Having been a smoker for nigh on 12 years, I actually applaud efforts by anti-smokers to get rid of smoking...

However, I don't agree with the self-righteousness of it all. I do enjoy a smoke, especially a pipe. I never really got cigars, and find their aroma a bit on the, "Ja Rastafari Haile Selassie, what the fuck is that horrible stench?" side whenever I get downwind of one. But I'll still let a cigar smoker have his space outdoors. Anti-smokers aren't usually consistent, nor are they particularly charitable towards even outdoor smoking.

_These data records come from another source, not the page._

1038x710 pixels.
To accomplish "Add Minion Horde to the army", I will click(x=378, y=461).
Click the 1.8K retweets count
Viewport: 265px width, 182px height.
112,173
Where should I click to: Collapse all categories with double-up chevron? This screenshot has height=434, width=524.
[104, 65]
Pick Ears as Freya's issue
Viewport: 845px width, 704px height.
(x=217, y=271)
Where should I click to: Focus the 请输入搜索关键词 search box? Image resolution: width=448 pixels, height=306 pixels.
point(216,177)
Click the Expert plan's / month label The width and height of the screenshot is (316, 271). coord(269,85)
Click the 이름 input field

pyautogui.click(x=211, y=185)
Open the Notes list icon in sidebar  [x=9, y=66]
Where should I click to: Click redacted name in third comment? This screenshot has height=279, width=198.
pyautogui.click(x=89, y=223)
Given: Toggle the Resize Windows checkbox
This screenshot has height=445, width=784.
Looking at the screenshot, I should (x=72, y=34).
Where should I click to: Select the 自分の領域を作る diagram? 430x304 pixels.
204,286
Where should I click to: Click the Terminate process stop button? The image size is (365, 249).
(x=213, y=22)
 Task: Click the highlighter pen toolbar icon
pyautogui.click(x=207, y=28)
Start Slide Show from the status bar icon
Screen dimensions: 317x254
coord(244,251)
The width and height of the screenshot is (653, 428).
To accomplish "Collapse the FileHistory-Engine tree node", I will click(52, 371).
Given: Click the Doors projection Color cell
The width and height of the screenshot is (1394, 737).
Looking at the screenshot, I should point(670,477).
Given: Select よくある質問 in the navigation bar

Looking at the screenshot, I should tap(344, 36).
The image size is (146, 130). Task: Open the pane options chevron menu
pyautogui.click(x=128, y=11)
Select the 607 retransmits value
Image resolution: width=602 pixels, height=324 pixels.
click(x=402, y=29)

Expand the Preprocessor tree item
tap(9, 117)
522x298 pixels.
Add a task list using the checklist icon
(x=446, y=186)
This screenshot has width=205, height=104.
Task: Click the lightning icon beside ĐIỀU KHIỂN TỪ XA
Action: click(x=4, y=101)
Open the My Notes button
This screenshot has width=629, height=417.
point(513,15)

Incidentally, down our way, smoking was banned in pubs last year, and the effect was that pub patronage increased as people who hated the smoky environment headed back to the pubs to enjoy smoke-free drinking. Women, especially.

I notice, though, that cigarette companies are apparently offering pubs money to build covered outdoor beer gardens for use by smokers. Things have worked out quite well for publicans, by the sounds of things.

Enjoy your smoking

tom sheepandgoats said...

The way I look at it, this type of regulating is from a society who has failed at doing anything really important, so they redouble their efforts on nonsense. Eliminate crime. Provide for education. Provide for public decency/ morality. End injustice, etc. Not much to report on these fronts. Far easier to piddle away your time hassling others over trivial stuff.

Romulus Crowe said...

Dikkii - there are many instances of smoking bans I agree with, particularly restaurants and cafes. I don't want smoke around when I'm eating and I'm happy to go elsewhere to smoke when someone else is eating.

The UK has had non-smoking bars for a long time. Now they are all non-smoking, without exception, so smokers have to go outside. The bans came in in the summer, and everyone was happy until winter. It's hard to get a light in a blizzard at -20C. That's when the smokers stopped going to the pubs.

The trouble with those covered areas is that (in the UK) they become enclosed public spaces - so you can't smoke in them!

Tom - I think there's an element of truth in what you say there. The brain dead who constitute our government have to be seen to be doing something, so they do the easy stuff.

I don't believe any conspiracy theories. None of them. Our government couldn't possibly come up with, or carry out, anything that complex!